Há o fator futebolístico envolvido. Pairava sobre todos nós um clima iminente de festa. Pelo Grêmio, há 15 anos sem títulos e finalmente prestes a retornar à glória; pela Chape, de batalhas inacreditáveis na Copa Sul-Americana, comendo pelas beiradas e à beira de um enfrentamento que lembraria Davi contra Golias, que coisa linda é quando um time dito "pequeno" chega a uma decisão deste tamanho. Era uma felicidade ampla, indubitável, que preenchia o peito e dizia para nós todos: "vai dar, será histórico, inesquecível". Hoje, meus caros, hoje não há como amar o futebol sem doer enormemente. Toda essa felicidade foi interrompida com a tristeza de uma derrota irreversível.
E bem, dane-se o futebol, muitos dirão. É verdade, concordo plenamente. Depois de assistir à repercussão de todo esse horror, a gente percebe que os danos ao esporte são mínimos perto da amputação das tantas famílias e amigos que perderam seus entes queridos. Tantos jovens, pais de família, muitos com filhos pequenos. Em meio à consternação do noticiário, infelizmente a rotina continuou e tomei meu banho, me preparei para ir à faculdade. Acordei minha filha de 2 anos e, com a televisão ligada, fiquei conversando com ela de forma animada, disfarçando a dor, pois ela acordara de extremo bom-humor e sem saber confortava meu coração com seu sorriso tão lindo e despretensioso. Lá pelas tantas, quando disse a ela que a levaria para a casa da vovó, perguntou-me se eu iria junto. Respondi que sim, mas que depois teria de ir para a faculdade. Então, fui abalroado por uma pergunta que esmagou meu coração:

- Tu volta, papai?

Volto, filha, é claro que o pai volta. No entanto, imediatamente lembrei dos filhos dos atletas que perguntarão às mães pela volta de seus papais e não terão a mesma resposta. Chorei amargamente por dentro, sentindo minha dor de pai por todas as famílias interrompidas. E passei o dia assim, imbuído em tristeza, reflexão, inconformidade. Perguntando a mim mesmo por que tantas vezes temos que nos deparar com a tragédia para só então valorizar a vida maravilhosa que temos. Ao que parece, é a reflexão que move a todos nós hoje. É o que nos resta.

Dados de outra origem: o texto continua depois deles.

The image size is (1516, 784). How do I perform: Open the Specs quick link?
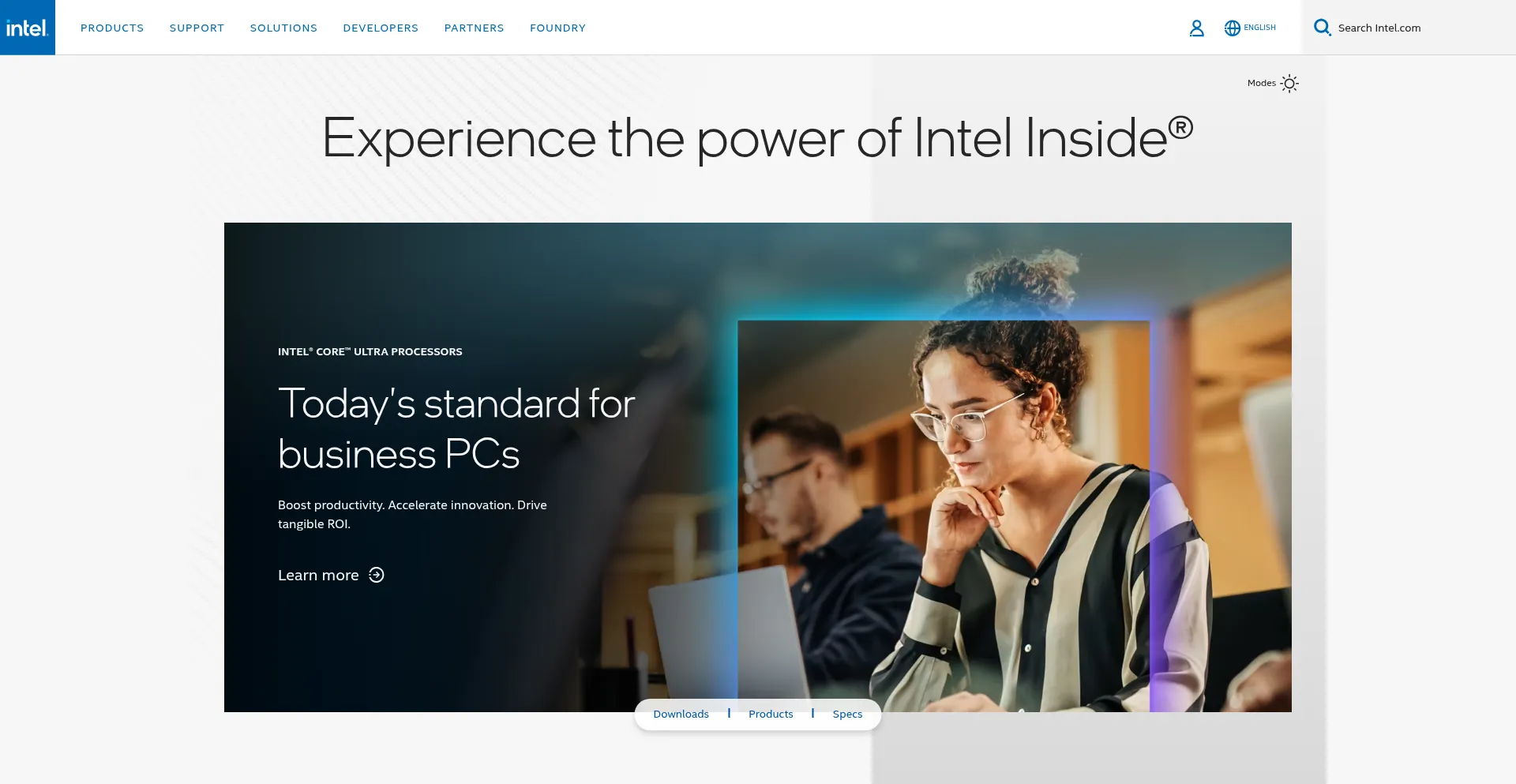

No mais, é pedir a Deus que conforte cada família, é publicar a solidariedade, tentar alguma forma de ajudar, de transmitir o carinho e algum conforto a Chapecó, à equipe, aos tantos jornalistas que perderam suas vidas trabalhando, ao oeste catarinense como um todo, ao povo trabalhador que terá de reunir forças para recomeçar. E depois de tudo isso, agora sim, agora eu digo com orgulho: não é mais apenas simpatia, a dor nos une. Sou mais um novo torcedor da Chapecoense, meu segundo time do coração. Força, Chape!